* [Extracted records]:
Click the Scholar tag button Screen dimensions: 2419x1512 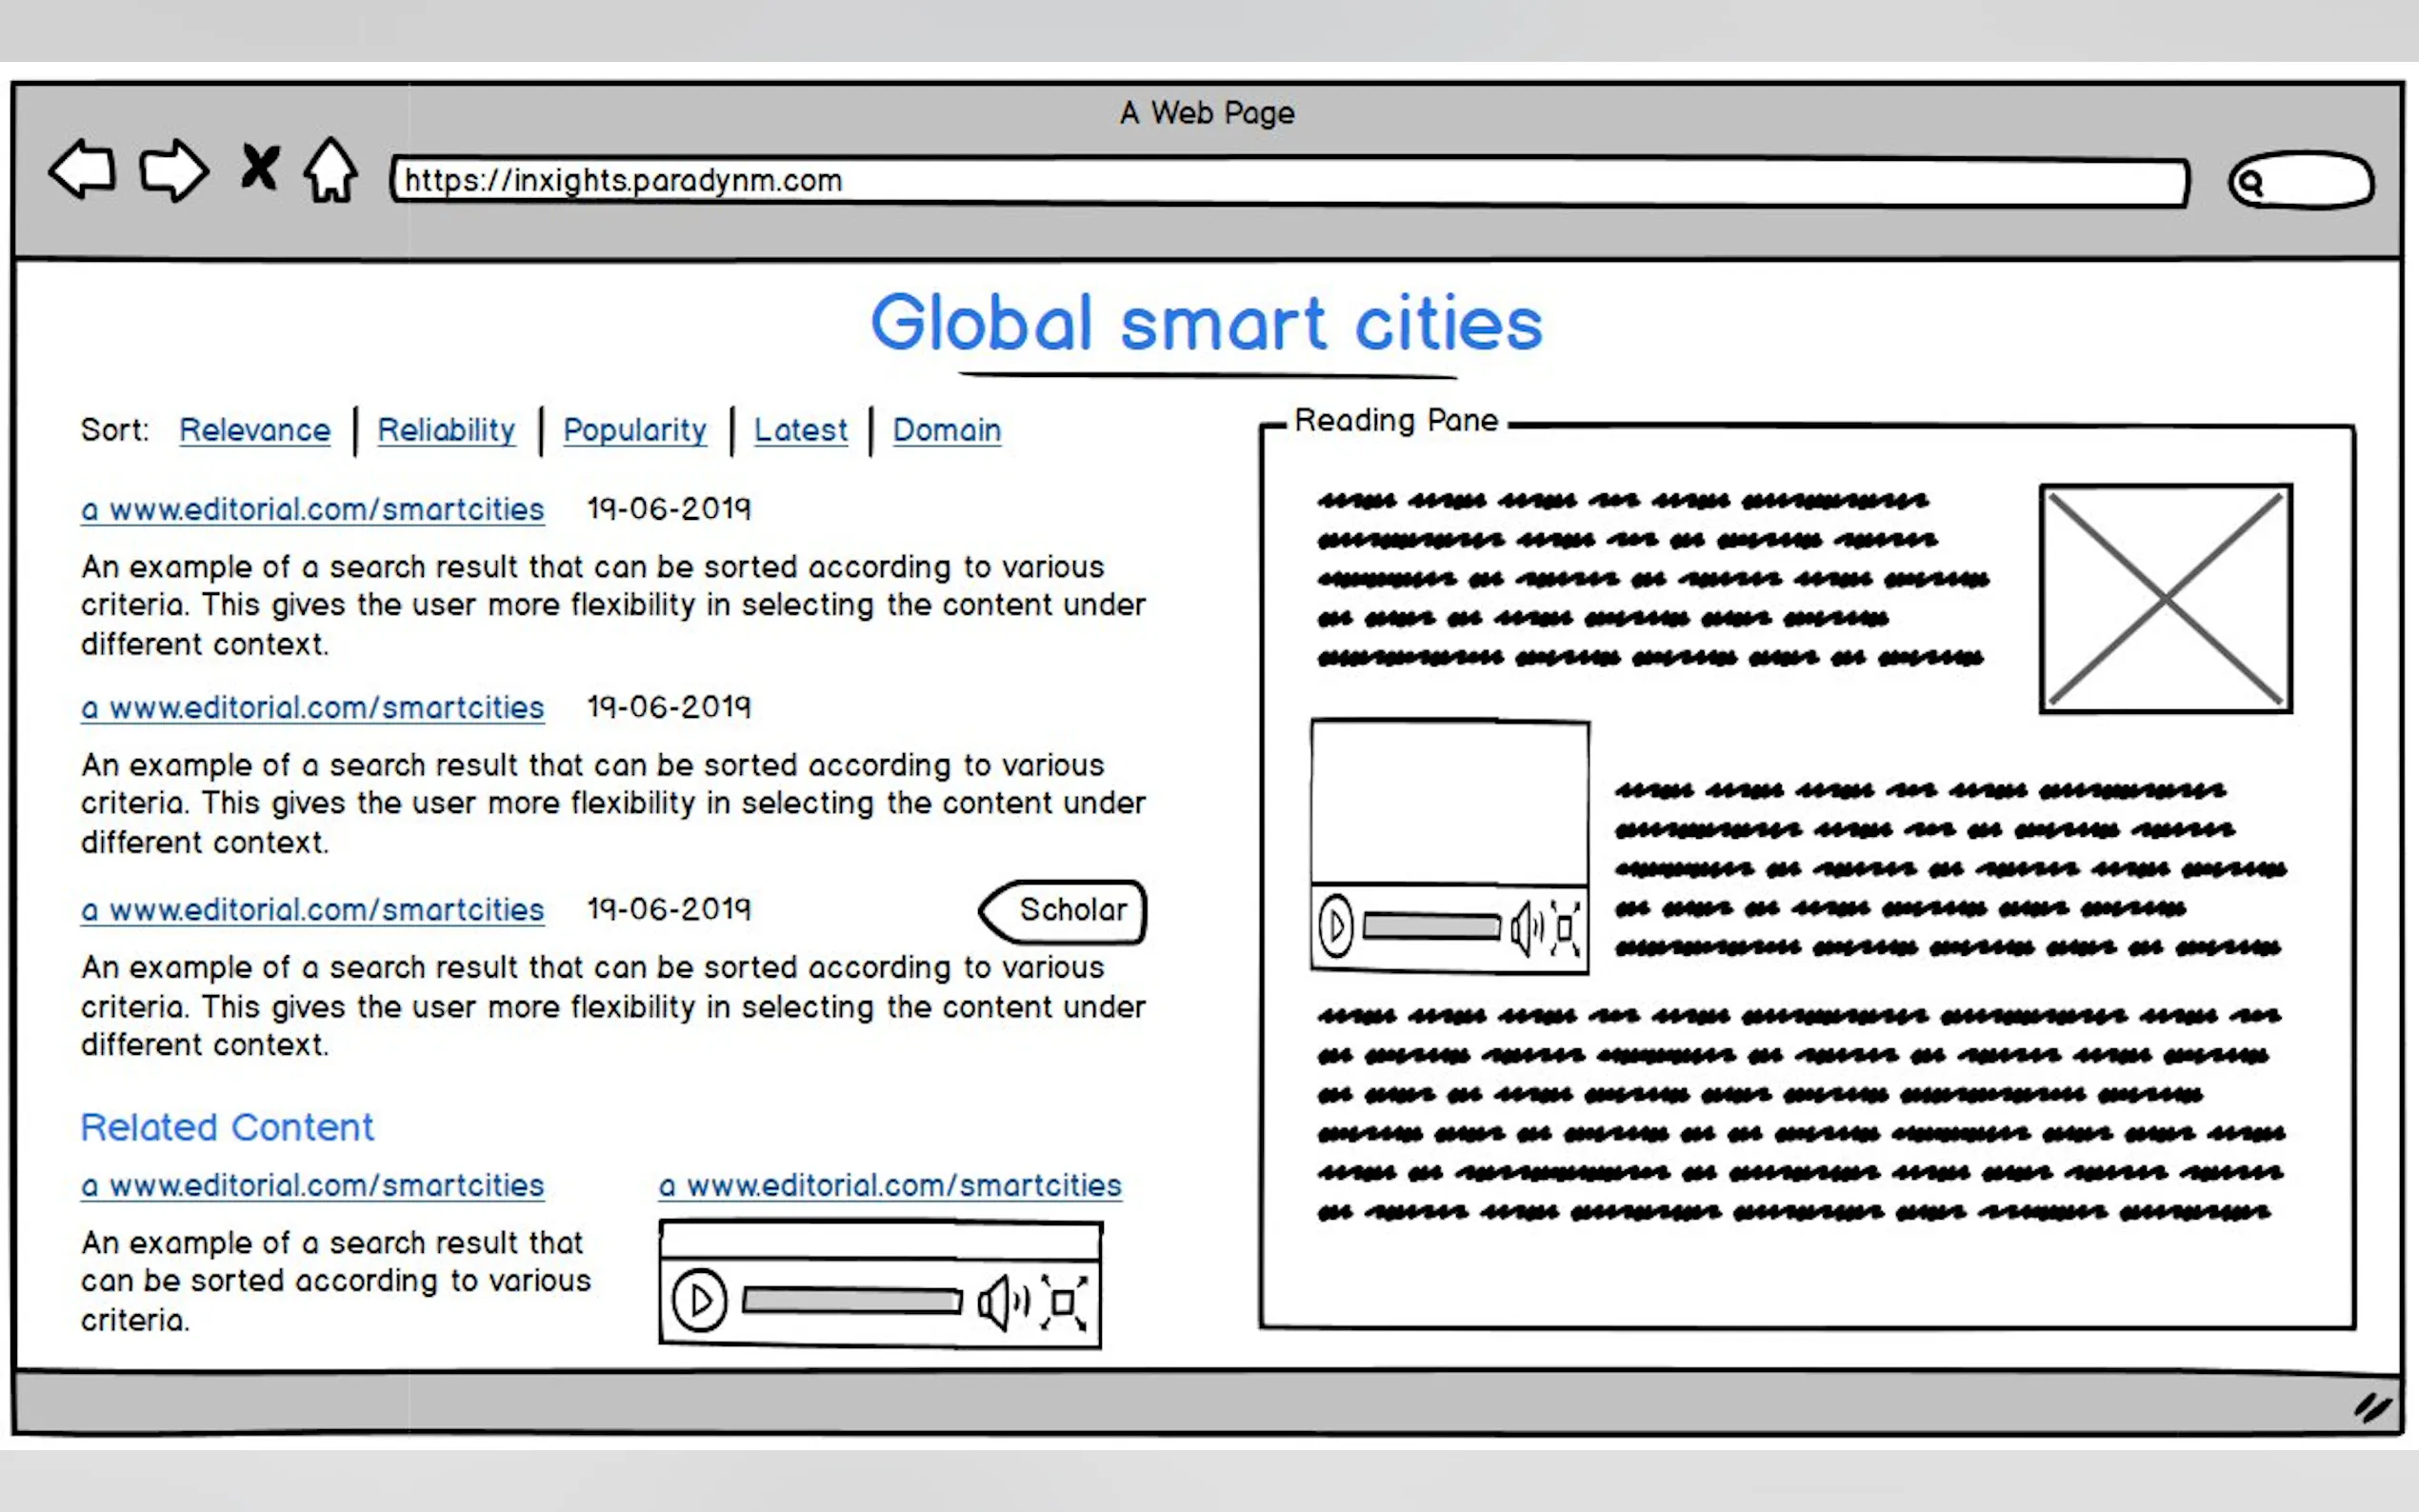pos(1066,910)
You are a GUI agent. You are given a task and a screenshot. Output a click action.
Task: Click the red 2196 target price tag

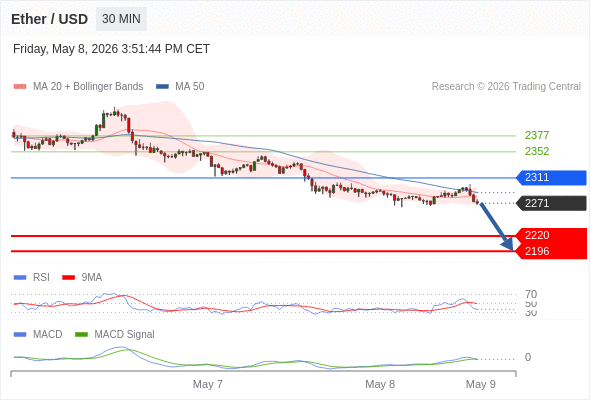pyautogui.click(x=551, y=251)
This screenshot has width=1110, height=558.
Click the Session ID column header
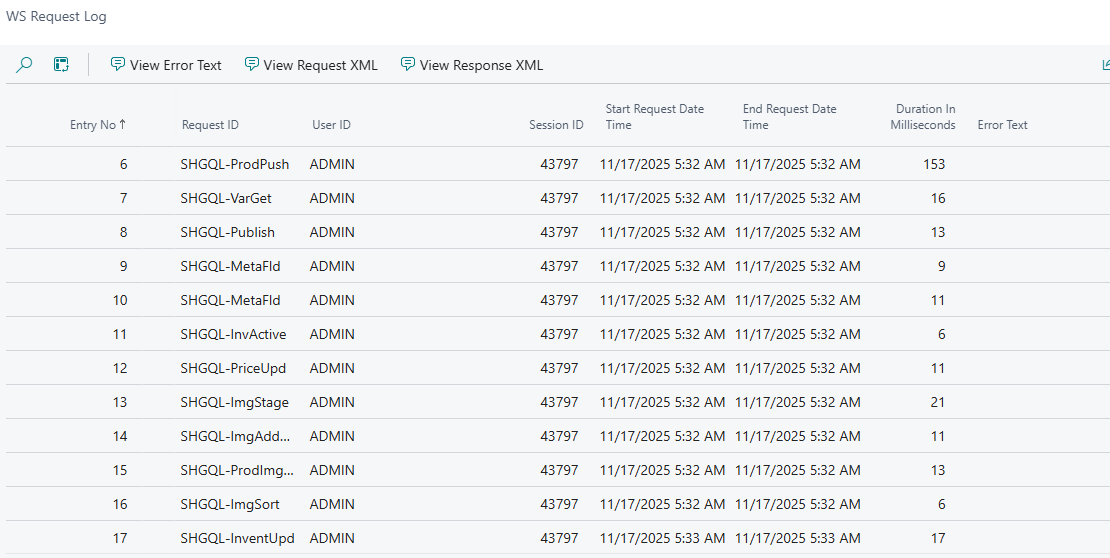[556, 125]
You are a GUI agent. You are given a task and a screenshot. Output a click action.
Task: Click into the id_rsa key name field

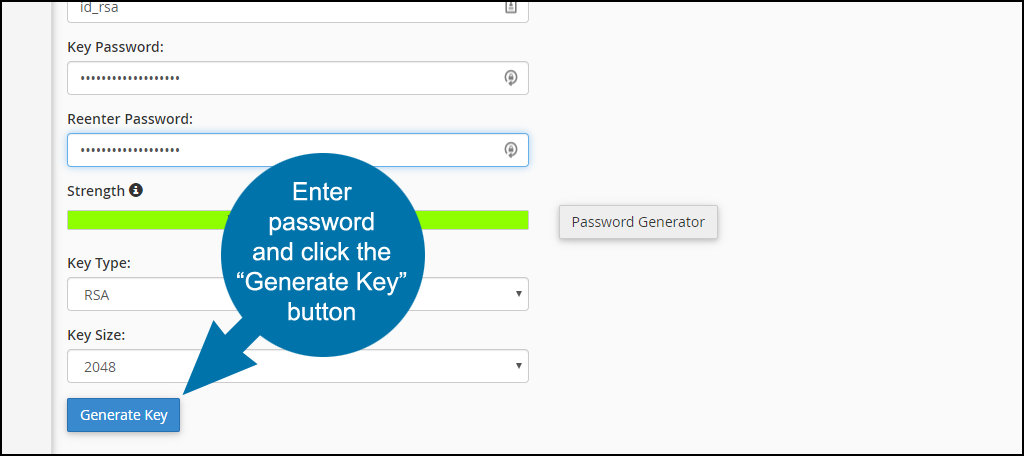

* [Directive]: Reproduce the data starting at the line that contains "This screenshot has width=1110, height=558." and continuing through the end of the data, omitting the pictures.

* [Response to this task]:
This screenshot has width=1110, height=558.
Click the Session ID column header
[556, 125]
You are a GUI agent. You are given a task and a screenshot. Output a click action.
Task: Click into the id_rsa key name field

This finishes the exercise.